Colonie abbandonate, controlli della Polizia Locale: scovati tre intrusi

La rilevante presenza di colonie a Cesenatico trova riscontro fin dalla seconda metà del Novecento

Dopo l'invito inviato a tutti i proprietari o curatori fallimentari delle colonie cesenaticensi che versano in gravi condizioni di abbandono e di degrado, specialmente in zona Ponente, si stanno avendo i primi risultati in ordine alla messa in sicurezza con ogni mezzo di difesa passiva o di impedimento fisico teso ad ostacolare l'utilizzo abusivo, e incompatibile con lo stato precario delle colonie stesse. Questo in ottemperanza dell'ordinanza sindacale del 23 aprile 1997, nonché dell'articolo 31-ter del "Decreto Sicurezza" [Legge 1 dicembre 2018, n. 132] in merito alle occupazioni arbitrarie di immobili. Ed in relazione a questi interventi è stato predisposto un servizio di controllo, nella mattinata di lunedì, dell'unità antidegrado/controllo di vicinato  della Polizia Locale di Cesenatico per lo sgombero delle Colonie "Leone XIII",  "Mare e Sole" e  "San Francesco". 

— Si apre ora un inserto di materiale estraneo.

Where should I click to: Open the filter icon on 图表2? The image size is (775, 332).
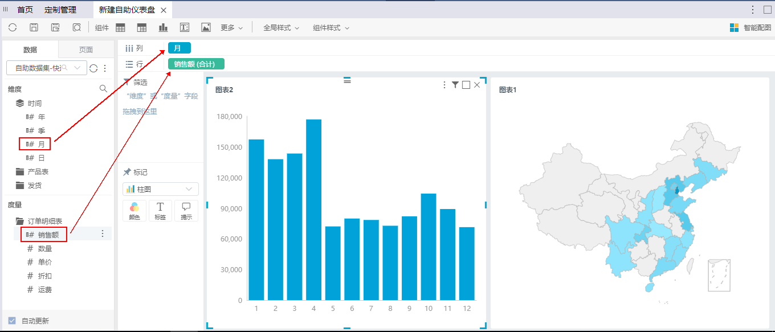pyautogui.click(x=455, y=85)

La presenza di intrusi è stata rilevata solo nella Colonia Leone XIII: erano tre extracomunitari  in regola con i permessi di soggiorno che sono stati poi identificati e allontanati dalla struttura. Questo per dare modo poi, alla ditta, di approntare interventi tesi a impedire l'ingresso e lo stazionamento abusivo nelle colone stesse. La rilevante presenza di colonie a Cesenatico trova riscontro fin dalla seconda metà del Novecento quando, a seguito dell'accresciuto tenore di vita, prese l'avvio il cosiddetto “turismo di massa” con un aumento di strutture ricettive; invece per i figli dei meno abbienti si realizzarono le colonie estive, specie nella zona Ponente.

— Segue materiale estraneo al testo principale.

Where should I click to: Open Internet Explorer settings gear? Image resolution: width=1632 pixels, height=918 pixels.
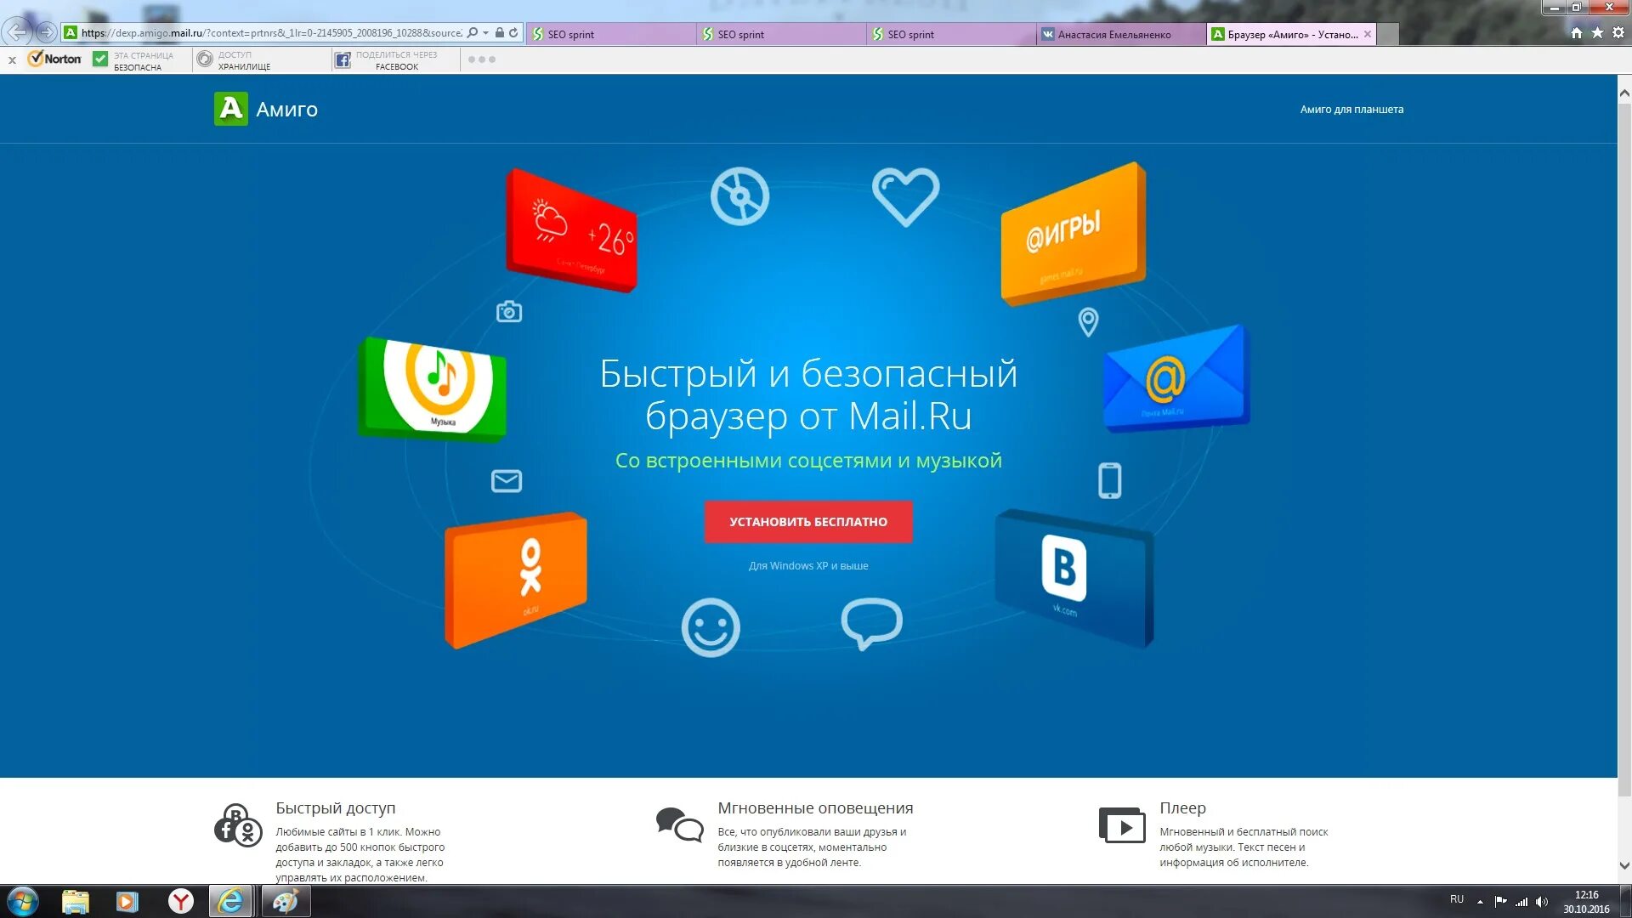pyautogui.click(x=1618, y=33)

Enti religiosi, parrocchie, Comuni, ma anche le grandi aziende italiane, sentirono la necessità di ridare speranza e stabilità alle famiglie, attraverso i soggiorni marini offerti ai figli delle classi operaie. Dagli Anni Ottanta cominciò la decadenza: con il calo delle nascite, e condizioni economiche migliorate  le colonie persero la loro finalità e gran parte di queste chiusero i battenti e vennero abbandonate a se stesse. Difficoltà si aggiunsero nel tempo con i vari passaggi di proprietà di detti immobili, fallimenti e nuove intestazioni o divisioni di proprietà, che rendono tuttora problematico rintracciare i diretti interessati anche per un semplice sfalcio dell'erba nelle aree cortilizie di pertinenza o per eseguire opere strutturali tese a mettere in sicurezza i predetti immobili fatiscenti. Ora si sta correndo ai ripari. 

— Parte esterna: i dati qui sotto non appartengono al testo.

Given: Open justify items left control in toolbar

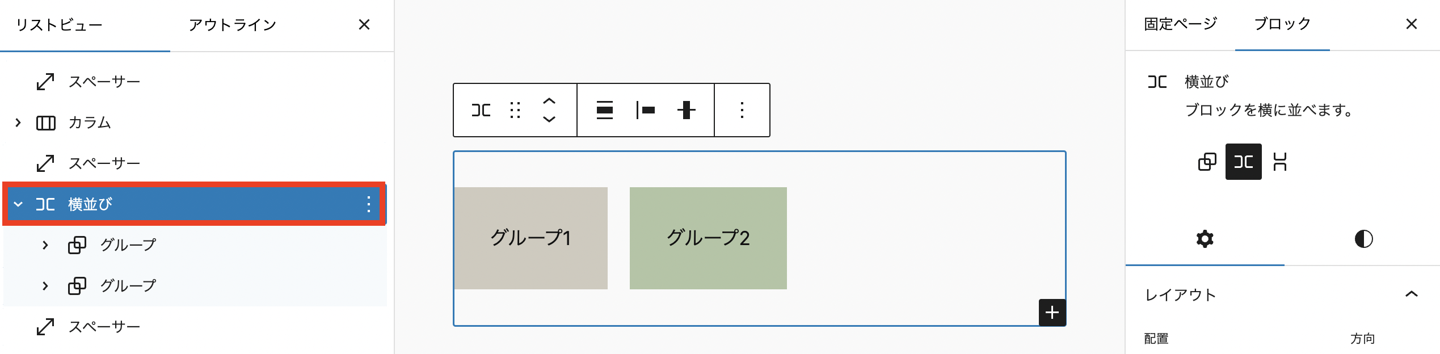Looking at the screenshot, I should click(x=646, y=110).
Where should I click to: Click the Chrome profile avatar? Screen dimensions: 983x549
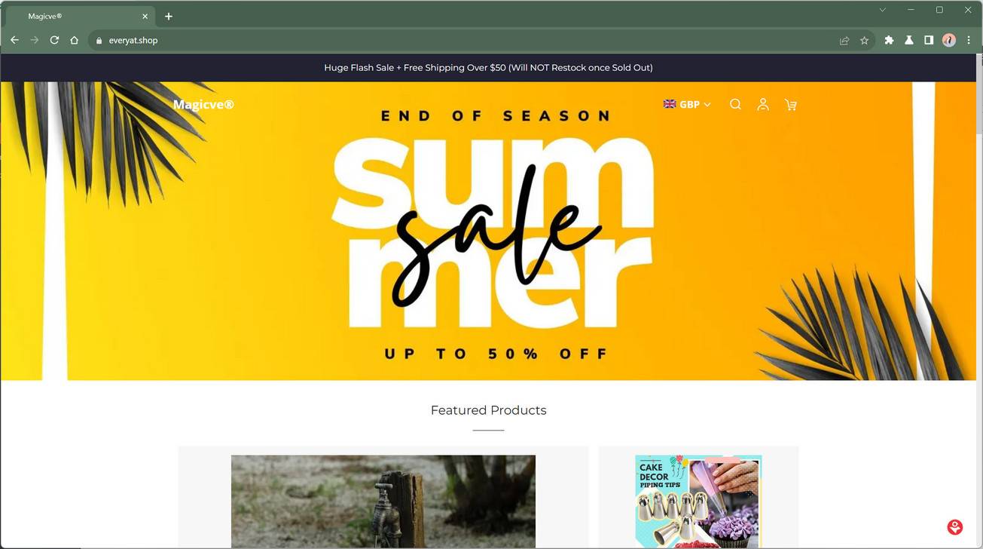pyautogui.click(x=949, y=40)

"Ringrazio il Comandante e i nostri agenti della Polizia Locale - commenta il sindaco Matteo Gozzoli - per il prezioso lavoro svolto, in questo caso, a supporto dei proprietari che si sono resi disponibili, a seguito della nostra lettera, a mettere in atto tutte le misure necessarie per impedire l’occupazione abusiva delle colonie abbandonate. Su questo argomento, anche grazie alla supervisione della Prefettura, proseguiremo le attività anche nei prossimi mesi per impedire che si verifichino ulteriori situazioni di degrado".